I think its terminal, Thought you just had it serviced. Dont tell me you skimped and opted out of the Habitatation check. PMSL

What have you poured down the plugholes??
Have you got any ##########?? that usually does the trick for me.


----------



## ajs (Feb 24, 2010)

bigboack said:


> I think its terminal, Thought you just had it serviced. Dont tell me you skimped and opted out of the Habitatation check. PMSL
> 
> What have you poured down the plugholes??
> Have you got any ##########?? that usually does the trick for me.






 the front bit with the engrininit was serviced.... _kids today eh_.._.kinknownuffin_


 this is to do with the assend...constipation ****...  


cumon..   look... my job is te take the pith... your job is to be serious and helpfull   


so get yer asses inte gear will yer...... you have a VOR situation here...... serious stuff 

 regards 
aj


----------



## maingate (Feb 24, 2010)

You can lay the blame squarely with Pioneer. 

At the Borders meet, I gave him a tool kit to pass on to you. If he had done so then you could have sorted this out quickly and easily with the very expensive and comprehensive kit.
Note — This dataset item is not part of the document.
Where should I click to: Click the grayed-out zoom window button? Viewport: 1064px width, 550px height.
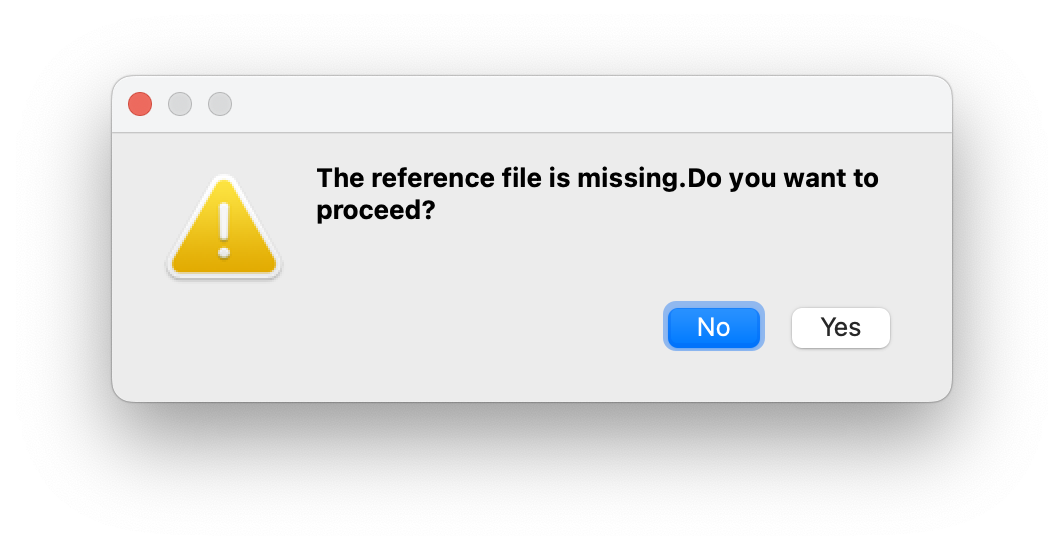coord(220,104)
No doubt the large amount of Whisky consumed by you all has addled your brains (except for Mrs Biggirafe). 

ps CALL A PLUMBER


----------



## ajs (Feb 24, 2010)

maingate said:


> You can lay the blame squarely with Pioneer.
> 
> At the Borders meet, I gave him a tool kit to pass on to you. If he had done so then you could have sorted this out quickly and easily with the very expensive and comprehensive kit.
> 
> ...



  you 100% numpty... 

you know i don't do tools... and fanks for the kit...
I’ve enrolled into night school to learn what to do with it...

as for Mrs longneck... you dirty old sod
,.. you just fancy her t..t.t…t.. tee shirt don’t you eh...

so instead of being an obtuse little breeder... cum up with a friggin solution will yer... 

….I’m all bunged up here.


 regards
aj


----------



## nomad (Feb 25, 2010)

have you tried sena cote they say it works wonder if your bunged up


----------



## ajs (Feb 25, 2010)

nomad said:


> have you tried sena cote they say it works wonder if your bunged up



[FONT=&quot]
 first thought was that. .. pored liquefied senna down the plug hole...


 absolutely diddlysheeeeet[/FONT] 


returds   
aj


----------



## defitzi (Feb 25, 2010)

*defitzi*

Sorry to interrupt this incestous rat-a-tat but may i presume to enquire if you have tried boilmng water-lots and lots of it bit by bit?
Assuming youi have done that, you could try pissing
Or resort to compressed air... 
Something 's gotta give-eventually.
In which case: just beware the fall-out!


----------



## barnybg (Feb 25, 2010)

*AIRLOCK on your bypass valve thingyme bob.*

Ok,I'm a little slow,is this the 'pooper' your talking about ? a cassette type tank you lift and seperate,and carry to convenient disposal outlet/****e house ?
Then you may have an _ airlock_ or poop lock of sorts,if theres still room,more water and a really good shake does the trick,there should also be some sort of 'extra' valve,pressure release do da on there somewhere,so unscrew the main 'outlet' on the cassette thingy,then whilst balancing said contraption ,which is heavy now as its full of c**p,the opposit end of tank o S***e should be something else you can undo or unscrew  ?
Hope i am answering to what i think your refering to,otherwise i will sound like a numpty 'smarta***


----------



## bevdrew (Feb 25, 2010)

As we also have a CI and I presume you are talking about the waste water, not loo cassette.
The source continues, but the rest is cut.